Clinically, AL has different presentations, when the leak is controlled, it presents as localized intraperitoneal abscess, whereas in cases of uncontrolled leak, frank peritonitis supervenes [8]. Some leaks present in a subtle fashion, often late in the postoperative period [9].
Studying the impact of different risk factors on AL is imperative to know which risk factors are associated with AL significantly higher than other factors. Prevention of AL beforehand is crucial to avoid serious consequences that may cost the patient his life.

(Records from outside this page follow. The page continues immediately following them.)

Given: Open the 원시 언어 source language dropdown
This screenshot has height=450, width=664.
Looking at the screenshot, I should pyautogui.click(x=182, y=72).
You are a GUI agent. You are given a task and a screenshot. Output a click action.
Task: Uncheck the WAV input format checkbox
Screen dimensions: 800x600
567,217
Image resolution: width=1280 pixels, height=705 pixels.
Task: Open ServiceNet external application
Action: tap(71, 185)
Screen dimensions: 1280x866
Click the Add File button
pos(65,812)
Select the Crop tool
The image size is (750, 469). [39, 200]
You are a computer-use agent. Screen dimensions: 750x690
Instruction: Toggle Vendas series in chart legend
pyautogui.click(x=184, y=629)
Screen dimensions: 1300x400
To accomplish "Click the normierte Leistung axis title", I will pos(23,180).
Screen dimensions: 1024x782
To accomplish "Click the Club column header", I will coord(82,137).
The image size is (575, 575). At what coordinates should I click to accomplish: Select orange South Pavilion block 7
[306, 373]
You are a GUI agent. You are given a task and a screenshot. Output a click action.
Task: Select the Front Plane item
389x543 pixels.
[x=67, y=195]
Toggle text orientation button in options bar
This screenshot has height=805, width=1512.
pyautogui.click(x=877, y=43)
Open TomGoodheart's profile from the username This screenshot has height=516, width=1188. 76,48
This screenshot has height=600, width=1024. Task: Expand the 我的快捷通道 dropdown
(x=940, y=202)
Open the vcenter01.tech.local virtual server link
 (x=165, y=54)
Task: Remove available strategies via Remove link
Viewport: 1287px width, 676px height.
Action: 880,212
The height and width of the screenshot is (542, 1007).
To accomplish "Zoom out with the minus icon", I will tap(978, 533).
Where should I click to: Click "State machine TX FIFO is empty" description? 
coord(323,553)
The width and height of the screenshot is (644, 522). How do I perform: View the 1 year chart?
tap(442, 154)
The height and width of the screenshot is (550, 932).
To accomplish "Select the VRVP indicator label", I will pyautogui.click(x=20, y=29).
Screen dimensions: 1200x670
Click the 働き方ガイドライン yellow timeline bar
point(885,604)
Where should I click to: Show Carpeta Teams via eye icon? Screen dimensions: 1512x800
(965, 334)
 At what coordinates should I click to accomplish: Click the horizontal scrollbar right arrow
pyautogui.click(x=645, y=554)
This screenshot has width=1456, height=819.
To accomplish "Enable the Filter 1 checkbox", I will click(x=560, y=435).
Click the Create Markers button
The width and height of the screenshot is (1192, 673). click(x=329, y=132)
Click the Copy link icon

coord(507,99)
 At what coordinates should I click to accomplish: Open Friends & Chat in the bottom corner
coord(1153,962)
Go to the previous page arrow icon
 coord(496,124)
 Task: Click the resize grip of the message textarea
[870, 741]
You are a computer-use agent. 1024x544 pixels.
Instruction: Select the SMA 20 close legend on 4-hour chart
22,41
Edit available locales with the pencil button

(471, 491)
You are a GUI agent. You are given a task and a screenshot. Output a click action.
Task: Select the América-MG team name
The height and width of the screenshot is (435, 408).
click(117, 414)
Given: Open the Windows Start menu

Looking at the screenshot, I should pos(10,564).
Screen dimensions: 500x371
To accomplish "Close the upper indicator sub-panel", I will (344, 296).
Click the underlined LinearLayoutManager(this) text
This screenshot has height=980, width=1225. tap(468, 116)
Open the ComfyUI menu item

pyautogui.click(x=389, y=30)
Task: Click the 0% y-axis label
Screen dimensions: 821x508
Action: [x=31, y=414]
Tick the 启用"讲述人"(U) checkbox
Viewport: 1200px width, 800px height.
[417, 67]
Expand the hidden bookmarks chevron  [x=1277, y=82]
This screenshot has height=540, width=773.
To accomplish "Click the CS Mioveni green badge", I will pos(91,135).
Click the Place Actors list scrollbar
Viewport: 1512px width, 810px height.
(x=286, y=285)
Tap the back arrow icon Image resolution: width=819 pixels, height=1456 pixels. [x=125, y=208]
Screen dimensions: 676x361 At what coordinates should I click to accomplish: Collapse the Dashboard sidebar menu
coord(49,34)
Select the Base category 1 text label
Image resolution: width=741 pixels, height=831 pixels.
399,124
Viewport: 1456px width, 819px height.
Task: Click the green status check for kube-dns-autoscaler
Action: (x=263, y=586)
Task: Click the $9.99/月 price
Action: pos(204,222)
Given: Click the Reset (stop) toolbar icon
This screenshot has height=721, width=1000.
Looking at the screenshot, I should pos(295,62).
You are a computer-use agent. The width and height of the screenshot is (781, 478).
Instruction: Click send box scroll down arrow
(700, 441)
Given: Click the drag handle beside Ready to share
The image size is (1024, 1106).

Former studies [10, 11] analyzed several risk factors for anastomotic disruption using univariate analyses which identified the overall significance of these factors; nevertheless, the individual contribution and relative weight of each factor were not assessed. Alves and colleagues [2] performed the first multivariate analysis of risk factors for AL. However, they restricted their analysis to colorectal anastomotic leaks only with no parallel analysis of small intestinal AL.
The present study aimed to assess the association of various risk factors with the onset of AL after both small bowel and colonic anastomoses through multivariate analysis of these factors. The objective was to distinguish between factors that significantly predicted anastomotic disruption and leak, and other factors that were considered less relevant. Knowing the most influential factors that predispose to AL help surgeons address these factors properly in attempt to prevent the onset of leak.
Patient and Methods
Study Design and Setting
This retrospective study comprised 224 consecutive patients who underwent intestinal anastomosis in Mansoura University hospitals in the period of January 2010 to January 2016. Ethical approval was obtained from the institutional review board of Mansoura Faculty of Medicine.
Patients’ Selection
All patients who underwent small intestinal or colonic anastomosis, whether elective or emergent anastomosis, were included. Patients of both genders, all age groups, and patients with associated comorbidities as DM, congestive heart failure, chronic liver, or kidney diseases were included in the study. In order to avoid confounding bias, we excluded patients who had covering (diverting) stoma as a safeguard for the anastomosis.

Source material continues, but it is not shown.